No. I am in the states. I live in Georgia. Luckily for us, it is getting warm here, and I can start putting Dylan in shorts and T-shirts and letting him out in the sun. I don't think most derm's recommend the light treatments due to the concern with skin cancer later in life. My derm is completely opposed to tanning beds, and I think the lights treatments fall in the same category.

Yes, the derm we are with now prescribed erythro right away even though he was not sure if it was Gianotti Crosti or Mucha Habermann. From the pic's I pulled up on-line, I thought it was Mucha right away.

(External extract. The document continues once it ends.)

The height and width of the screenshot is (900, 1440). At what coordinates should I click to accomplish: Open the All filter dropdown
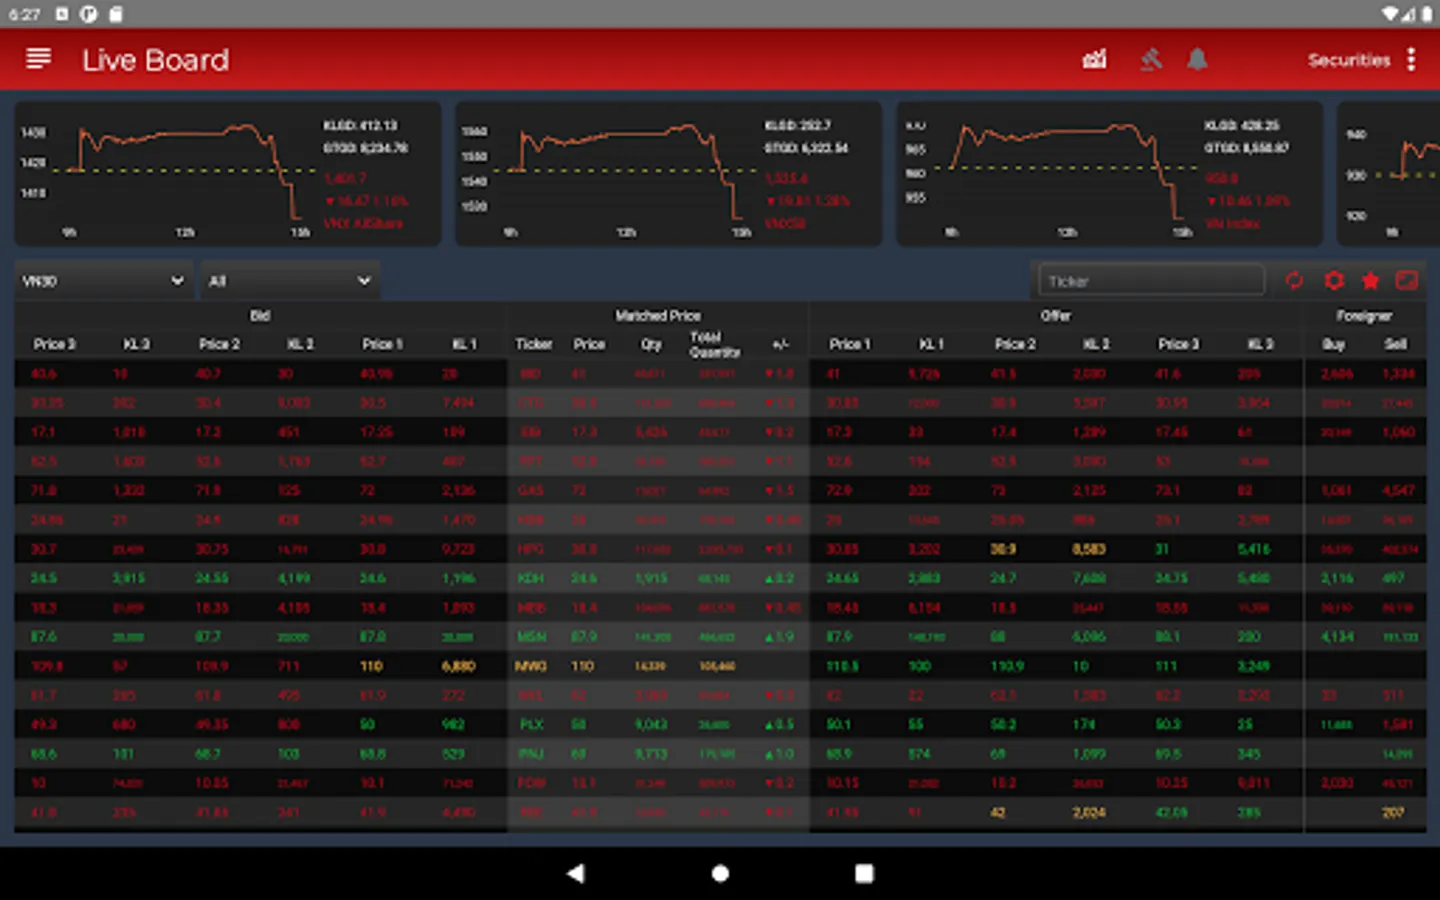point(289,281)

And, since the erythro seemed to help with the inflammation, he determined it was Mucha as well.

I would ask to start erythro or some type of accepted antibiotic to treat the inflammation, since that is what it is for, not for an infection. If your derm is certain it is PLEVA or PLC, I would think he would have started some type of treatment. It seems that the "disease" spreads rapidly, so you have to treat rapidly to get hold of it.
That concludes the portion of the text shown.